There is a calmness to this book, and it comes from an assured knowledge rising out of the kind of scholarship that sets aside popular mythology in favor of the ways things actually are and have been. No U.S. region suffers more from popular mythology, some of it benign, much of it mocking and cruel, than the South. Author-editor John T. Edge encourages the reader of A Gracious Plenty to taste the South for what it is and has been. The book has the backing of the Center for the Study of Southern Culture at the University of Mississippi. In his introduction, Center director Charles Reagan Wilson points to the Southern Thanksgiving of his father-in-law, a native Mississippian who happens to be Lebanese. Both deep-fried turkey and kibbe are served, with stuffed grape and cabbage leaves as well as oyster dressing and sweet potato casserole. The heritage, he writes, is strictly Southern.

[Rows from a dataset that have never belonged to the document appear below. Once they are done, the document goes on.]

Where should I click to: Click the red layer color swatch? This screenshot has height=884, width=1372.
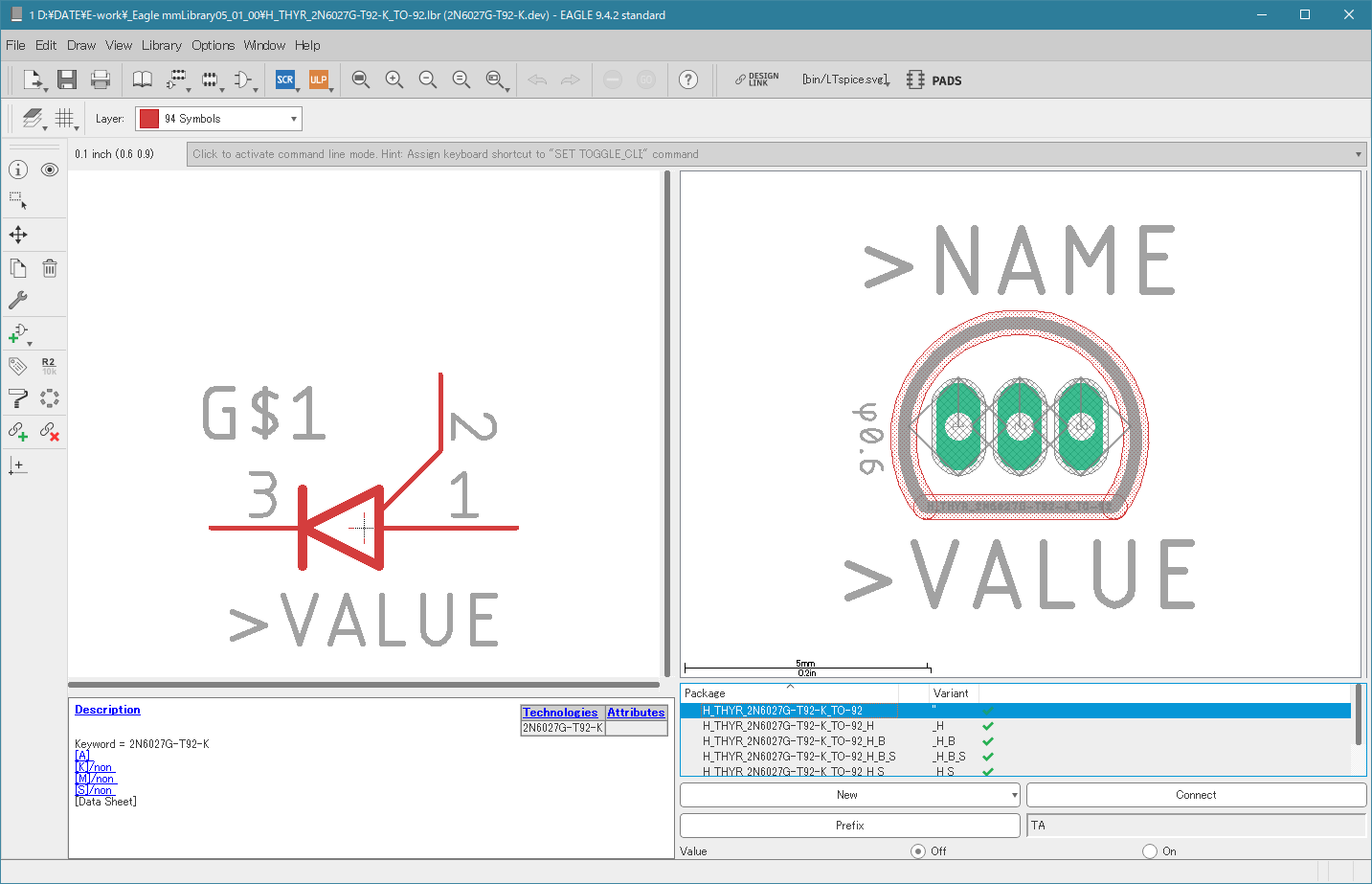point(149,119)
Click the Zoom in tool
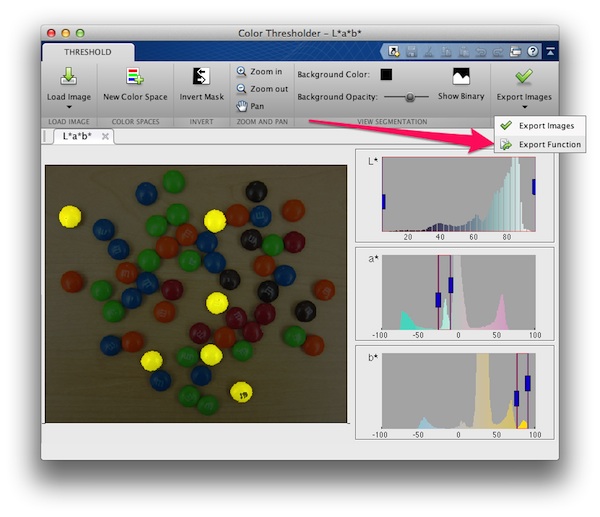 (x=258, y=72)
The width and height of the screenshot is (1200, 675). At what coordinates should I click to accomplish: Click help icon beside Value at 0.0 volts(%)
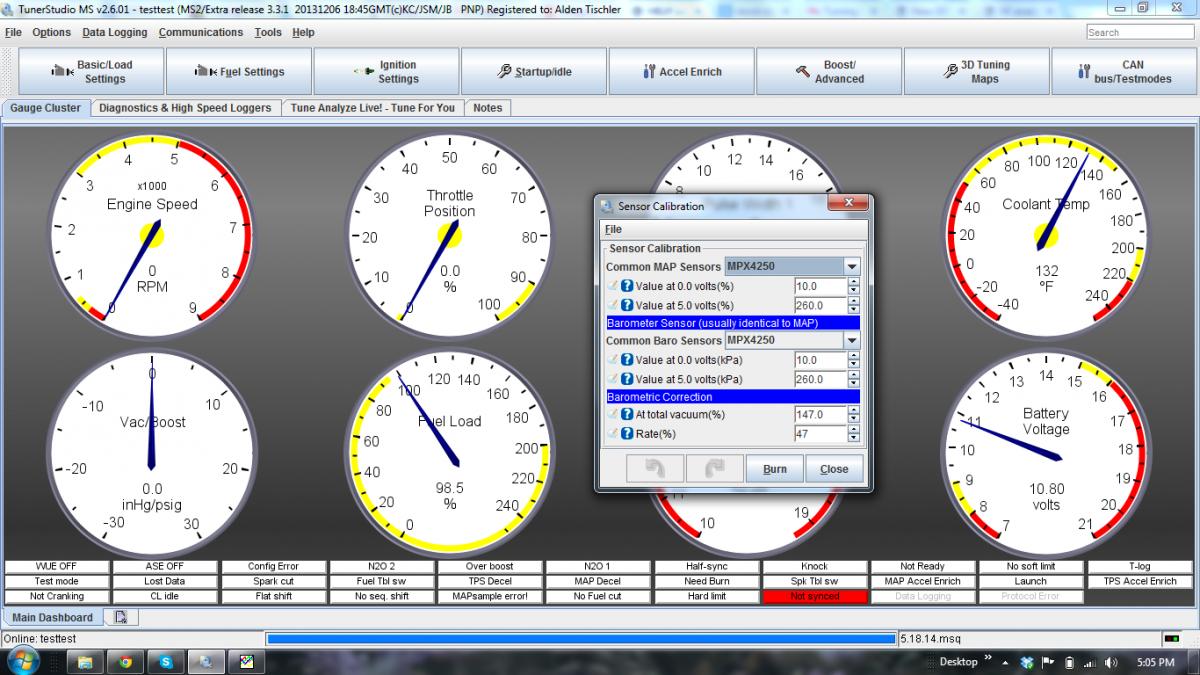pyautogui.click(x=627, y=286)
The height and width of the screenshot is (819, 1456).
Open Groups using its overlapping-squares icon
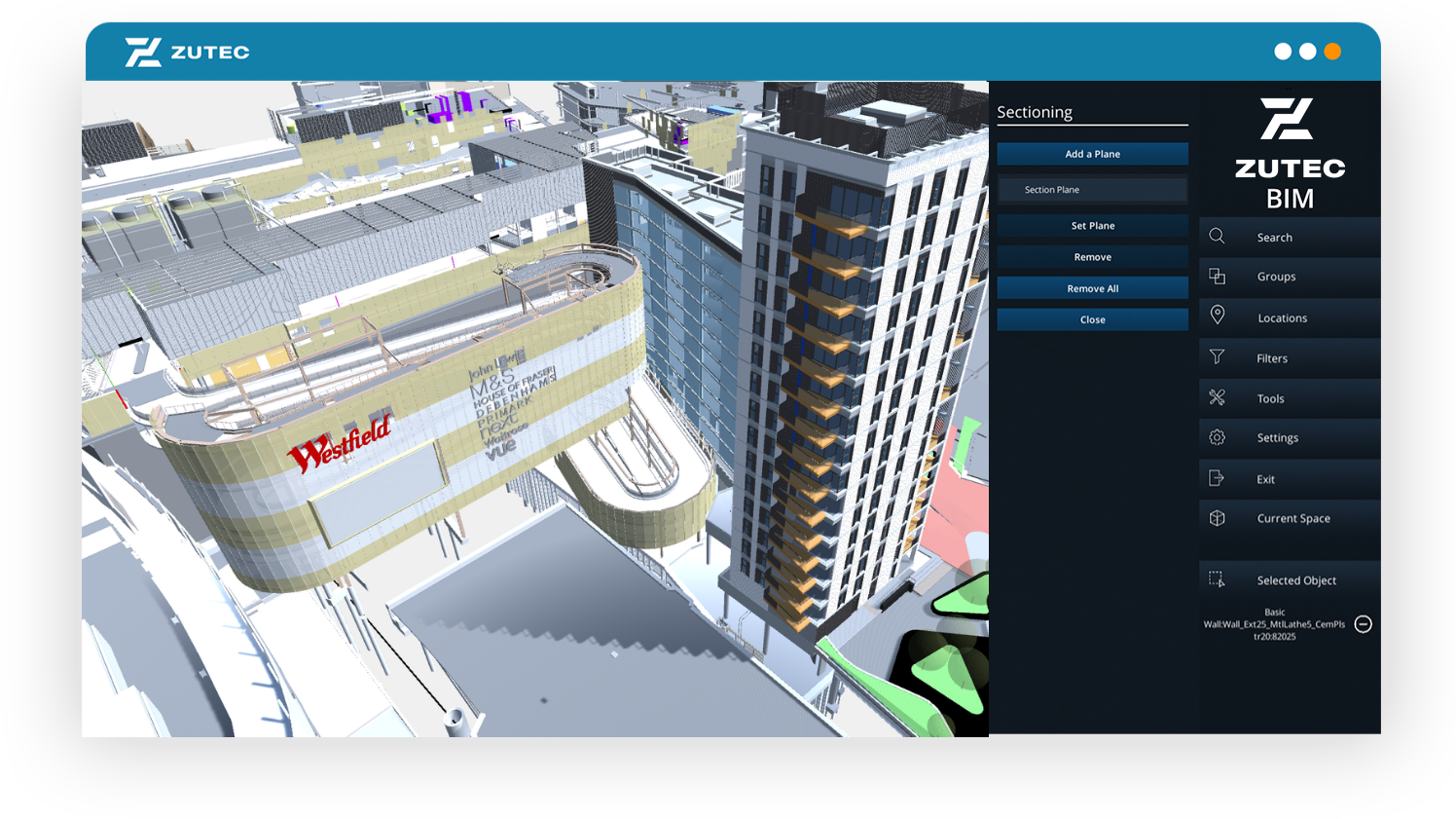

The recipes are drawn from community cookbooks--"those clunky, spiral-bound, gravy-spattered volumes." While they get little respect, these volumes are an important part of the Southern kitchen and food tradition. The earliest ones date back to the Civil War and then as now were published to raise funds for a cause. Apparently, by the close of the 19th century, more than 2,000 community cookbooks were in print. Edge rightly points out that recipes gathered into a community cookbook are never authored by one, but by many. In effect, he encourages the reader to pull a seat up to the Southern table. Many of the voices heard in A Gracious Plenty come from material gathered by writers and journalists between 1935 and 1942 working for the Federal Writers Project.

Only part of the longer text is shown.